Mortgage Loan Compensation Report Shows Decline in LO Commissions, Volume

LBA Ware, Macon, Ga., said mortgage industry loan compensation per loan originator declined in the second quarter despite a marginal increase in loan volume from Q2 2020 to Q2 2021.

But loan processor workload over the same period also decreased by about a quarter, the firm’s analysis of data from its CompenSafe incentive compensation management platform showed. Loan processor staffing grew by 49 percent from Q2 2020 to Q2 2021. As a result, loan processors handled 27 percent fewer loans per month in Q2 2021 (15.7 units) than in Q2 2020 (21.7 units).

The drop in workload led to a 26 percent decrease in quarterly bonus compensation earned from $2,684 per processor per month in Q2 2020 to $1,999 in Q2 2021, LBA Ware said.

The report found commissions earned per loan originator in Q2 2021 decreased 6 percent from Q2 2020. During the same period, loan volume per LO dropped 4 percent on average.

Loan originators averaged $0.9 million in funded refinance volume per month, a decrease of more than 36 percent over Q2 2020 ($1.4 million), and they received an average of 91.679 basis points per refinance loan, a significant decrease of 6.94 percent from the average of 98.517 basis points in Q2 2020.

Purchase volume grew 49 percent year-over-year, LBA Ware said. Individual loan originators averaged $1.52 million in funded purchase loans per month (a 41 percent increase over the $1.08 million funded per loan originators in Q2 2020) and received on average 107.649 basis points per purchase loan (compared to 108.836 basis points in Q2 2020).
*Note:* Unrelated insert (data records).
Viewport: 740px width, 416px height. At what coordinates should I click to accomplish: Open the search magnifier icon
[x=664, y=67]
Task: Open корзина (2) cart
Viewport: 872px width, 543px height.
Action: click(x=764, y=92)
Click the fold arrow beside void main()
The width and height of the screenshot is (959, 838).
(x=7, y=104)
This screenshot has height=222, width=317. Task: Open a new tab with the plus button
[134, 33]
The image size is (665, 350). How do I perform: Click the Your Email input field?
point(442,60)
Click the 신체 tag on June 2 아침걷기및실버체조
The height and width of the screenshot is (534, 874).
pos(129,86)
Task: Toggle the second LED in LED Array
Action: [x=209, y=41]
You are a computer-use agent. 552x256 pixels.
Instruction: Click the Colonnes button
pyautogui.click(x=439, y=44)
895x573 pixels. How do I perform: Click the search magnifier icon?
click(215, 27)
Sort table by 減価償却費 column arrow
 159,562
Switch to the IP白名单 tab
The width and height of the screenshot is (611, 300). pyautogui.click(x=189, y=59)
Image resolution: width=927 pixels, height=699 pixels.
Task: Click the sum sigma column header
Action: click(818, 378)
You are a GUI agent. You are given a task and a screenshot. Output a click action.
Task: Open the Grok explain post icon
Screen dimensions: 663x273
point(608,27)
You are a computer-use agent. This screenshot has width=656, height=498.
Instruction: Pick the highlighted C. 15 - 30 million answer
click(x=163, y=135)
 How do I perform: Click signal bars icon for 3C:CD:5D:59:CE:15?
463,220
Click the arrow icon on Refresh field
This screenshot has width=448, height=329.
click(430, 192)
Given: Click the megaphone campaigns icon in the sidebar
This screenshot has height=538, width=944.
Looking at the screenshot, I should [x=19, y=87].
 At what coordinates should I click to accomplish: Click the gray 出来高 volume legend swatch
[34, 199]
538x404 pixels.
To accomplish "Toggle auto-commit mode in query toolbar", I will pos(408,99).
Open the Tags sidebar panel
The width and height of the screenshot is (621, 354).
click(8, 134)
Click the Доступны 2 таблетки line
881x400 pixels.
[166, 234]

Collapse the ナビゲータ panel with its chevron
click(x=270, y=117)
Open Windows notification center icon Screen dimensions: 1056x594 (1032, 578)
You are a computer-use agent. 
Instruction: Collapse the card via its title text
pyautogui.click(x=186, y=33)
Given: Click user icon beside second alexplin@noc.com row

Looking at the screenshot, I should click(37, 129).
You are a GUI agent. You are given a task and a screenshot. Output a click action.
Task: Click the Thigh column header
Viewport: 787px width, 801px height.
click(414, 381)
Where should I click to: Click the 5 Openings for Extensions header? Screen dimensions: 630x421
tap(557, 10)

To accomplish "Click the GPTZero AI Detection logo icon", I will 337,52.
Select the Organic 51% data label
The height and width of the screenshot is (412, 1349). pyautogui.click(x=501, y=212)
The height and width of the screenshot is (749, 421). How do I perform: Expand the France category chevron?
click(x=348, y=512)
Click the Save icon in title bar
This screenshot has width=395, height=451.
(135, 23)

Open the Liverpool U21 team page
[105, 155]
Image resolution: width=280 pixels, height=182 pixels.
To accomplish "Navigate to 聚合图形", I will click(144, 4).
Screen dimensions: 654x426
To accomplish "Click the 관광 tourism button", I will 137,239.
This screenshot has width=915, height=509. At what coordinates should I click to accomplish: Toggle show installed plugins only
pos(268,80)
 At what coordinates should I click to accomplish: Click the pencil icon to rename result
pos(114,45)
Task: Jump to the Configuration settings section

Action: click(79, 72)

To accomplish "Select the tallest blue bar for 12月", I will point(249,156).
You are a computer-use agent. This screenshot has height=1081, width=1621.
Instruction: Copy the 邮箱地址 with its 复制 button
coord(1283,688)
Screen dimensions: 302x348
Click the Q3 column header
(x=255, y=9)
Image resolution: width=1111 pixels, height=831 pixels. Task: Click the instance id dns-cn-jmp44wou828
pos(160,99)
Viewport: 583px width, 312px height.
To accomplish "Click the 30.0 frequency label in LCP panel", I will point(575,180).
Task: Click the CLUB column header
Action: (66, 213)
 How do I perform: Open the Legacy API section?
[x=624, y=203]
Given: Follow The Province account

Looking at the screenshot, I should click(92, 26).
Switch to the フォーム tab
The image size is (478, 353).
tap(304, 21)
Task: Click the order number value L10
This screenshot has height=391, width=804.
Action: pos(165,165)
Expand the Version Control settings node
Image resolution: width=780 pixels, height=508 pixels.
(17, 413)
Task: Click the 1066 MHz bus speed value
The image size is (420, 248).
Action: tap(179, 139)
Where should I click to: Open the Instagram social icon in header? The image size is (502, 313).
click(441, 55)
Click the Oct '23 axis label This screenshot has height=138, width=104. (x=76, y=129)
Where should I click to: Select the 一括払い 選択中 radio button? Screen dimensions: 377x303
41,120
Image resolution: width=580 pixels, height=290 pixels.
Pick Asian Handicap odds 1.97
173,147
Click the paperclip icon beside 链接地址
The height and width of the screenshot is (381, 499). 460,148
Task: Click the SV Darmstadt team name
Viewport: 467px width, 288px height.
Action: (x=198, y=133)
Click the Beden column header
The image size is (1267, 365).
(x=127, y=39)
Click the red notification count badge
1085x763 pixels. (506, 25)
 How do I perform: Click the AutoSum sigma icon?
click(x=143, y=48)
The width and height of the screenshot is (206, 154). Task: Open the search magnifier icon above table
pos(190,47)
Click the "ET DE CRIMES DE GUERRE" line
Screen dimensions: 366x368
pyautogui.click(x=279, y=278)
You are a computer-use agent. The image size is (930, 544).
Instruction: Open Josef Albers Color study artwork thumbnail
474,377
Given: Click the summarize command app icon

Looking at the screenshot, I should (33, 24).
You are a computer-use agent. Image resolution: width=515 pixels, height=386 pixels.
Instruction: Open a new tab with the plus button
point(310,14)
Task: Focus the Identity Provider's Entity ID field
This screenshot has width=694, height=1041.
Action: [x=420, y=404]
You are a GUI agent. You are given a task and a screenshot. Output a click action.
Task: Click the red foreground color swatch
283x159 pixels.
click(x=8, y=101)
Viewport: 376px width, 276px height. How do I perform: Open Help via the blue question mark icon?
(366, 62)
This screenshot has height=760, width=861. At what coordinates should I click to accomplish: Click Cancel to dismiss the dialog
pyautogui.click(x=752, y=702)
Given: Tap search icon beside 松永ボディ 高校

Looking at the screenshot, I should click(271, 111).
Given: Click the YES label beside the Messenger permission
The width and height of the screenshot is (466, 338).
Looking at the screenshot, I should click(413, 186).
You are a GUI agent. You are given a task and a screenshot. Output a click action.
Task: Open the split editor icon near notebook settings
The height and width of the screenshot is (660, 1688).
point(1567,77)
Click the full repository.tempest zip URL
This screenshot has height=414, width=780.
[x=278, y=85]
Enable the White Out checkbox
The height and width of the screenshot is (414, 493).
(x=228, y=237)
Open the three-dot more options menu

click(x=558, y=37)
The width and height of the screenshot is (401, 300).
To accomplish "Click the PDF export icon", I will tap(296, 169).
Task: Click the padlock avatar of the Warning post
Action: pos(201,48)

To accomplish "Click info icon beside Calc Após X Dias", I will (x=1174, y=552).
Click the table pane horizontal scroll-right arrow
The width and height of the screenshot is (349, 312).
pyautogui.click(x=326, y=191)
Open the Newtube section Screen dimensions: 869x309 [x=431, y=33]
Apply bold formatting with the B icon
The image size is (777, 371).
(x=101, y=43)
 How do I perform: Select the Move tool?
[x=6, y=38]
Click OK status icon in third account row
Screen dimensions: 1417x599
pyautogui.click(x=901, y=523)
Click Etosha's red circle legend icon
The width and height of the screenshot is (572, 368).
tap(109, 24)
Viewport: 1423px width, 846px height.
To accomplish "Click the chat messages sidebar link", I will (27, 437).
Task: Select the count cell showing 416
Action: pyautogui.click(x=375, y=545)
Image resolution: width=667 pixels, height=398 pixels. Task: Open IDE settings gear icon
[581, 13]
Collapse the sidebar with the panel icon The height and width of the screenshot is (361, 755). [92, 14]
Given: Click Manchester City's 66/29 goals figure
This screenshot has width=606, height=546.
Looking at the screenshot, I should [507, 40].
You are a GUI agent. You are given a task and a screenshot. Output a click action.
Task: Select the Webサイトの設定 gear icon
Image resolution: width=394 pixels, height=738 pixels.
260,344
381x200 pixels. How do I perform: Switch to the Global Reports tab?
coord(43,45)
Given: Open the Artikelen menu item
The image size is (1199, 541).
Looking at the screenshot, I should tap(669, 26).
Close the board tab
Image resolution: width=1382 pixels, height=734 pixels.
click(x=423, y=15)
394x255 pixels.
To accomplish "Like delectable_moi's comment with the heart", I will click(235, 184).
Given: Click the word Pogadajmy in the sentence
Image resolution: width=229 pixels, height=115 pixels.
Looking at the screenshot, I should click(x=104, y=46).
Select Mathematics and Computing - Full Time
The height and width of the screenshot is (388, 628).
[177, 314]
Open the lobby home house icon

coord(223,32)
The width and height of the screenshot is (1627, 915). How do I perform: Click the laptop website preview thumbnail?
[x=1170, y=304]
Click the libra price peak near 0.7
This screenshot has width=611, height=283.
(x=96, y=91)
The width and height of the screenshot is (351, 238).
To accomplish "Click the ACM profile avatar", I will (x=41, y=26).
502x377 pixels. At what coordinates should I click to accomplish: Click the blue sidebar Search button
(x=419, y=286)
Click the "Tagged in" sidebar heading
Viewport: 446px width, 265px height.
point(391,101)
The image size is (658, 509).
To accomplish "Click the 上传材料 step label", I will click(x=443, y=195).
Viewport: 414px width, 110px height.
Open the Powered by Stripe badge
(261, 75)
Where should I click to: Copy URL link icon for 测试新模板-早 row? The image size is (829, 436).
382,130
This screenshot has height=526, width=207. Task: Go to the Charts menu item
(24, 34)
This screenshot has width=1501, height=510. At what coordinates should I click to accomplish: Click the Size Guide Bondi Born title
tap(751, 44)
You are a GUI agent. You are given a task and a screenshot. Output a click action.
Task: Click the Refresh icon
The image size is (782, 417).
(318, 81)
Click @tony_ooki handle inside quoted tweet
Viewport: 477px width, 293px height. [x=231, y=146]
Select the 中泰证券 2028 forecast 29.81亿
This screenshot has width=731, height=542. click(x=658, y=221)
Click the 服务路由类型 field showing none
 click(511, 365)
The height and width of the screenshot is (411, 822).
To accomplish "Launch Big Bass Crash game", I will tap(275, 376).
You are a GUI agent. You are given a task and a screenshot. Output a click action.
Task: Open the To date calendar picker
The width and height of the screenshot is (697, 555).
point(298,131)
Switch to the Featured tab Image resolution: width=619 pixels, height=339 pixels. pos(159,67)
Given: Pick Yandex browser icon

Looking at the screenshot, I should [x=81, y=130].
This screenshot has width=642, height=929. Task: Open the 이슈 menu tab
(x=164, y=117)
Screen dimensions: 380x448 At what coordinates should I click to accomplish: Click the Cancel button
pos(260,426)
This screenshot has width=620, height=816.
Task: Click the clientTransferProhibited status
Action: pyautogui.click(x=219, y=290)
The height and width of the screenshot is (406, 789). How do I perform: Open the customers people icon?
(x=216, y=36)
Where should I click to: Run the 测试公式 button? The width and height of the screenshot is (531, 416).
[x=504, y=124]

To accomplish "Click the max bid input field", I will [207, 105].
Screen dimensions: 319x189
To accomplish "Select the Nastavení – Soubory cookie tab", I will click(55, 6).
Overall, loan originators saw a 1.76 percent decrease in per-loan commissions from 103.119 basis points in Q2 2020 to 101.308 basis points in Q2 2021, the report said. Loan originators in the sample dataset took home an average of $2,876 in commissions per loan, or roughly 35 percent of the $8,243 it costs to originate a retail loan per Mortgage Bankers Association data.

Lori Brewer

“Loan originators continue to benefit from a strong purchase market buoyed by low rates, flex work opportunities and millennials moving out of their parents’ homes,” said LBA Ware Founder and CEO Lori Brewer. “If the macroeconomic environment stays strong for the second half of 2021, Loan originators could have another banner year.”

Brewer noted lenders added processing power at nearly ten times the rate they added loan originators in the second quarter. “It remains to be seen if that level of operational staffing will be sustainable over the long term,” she said.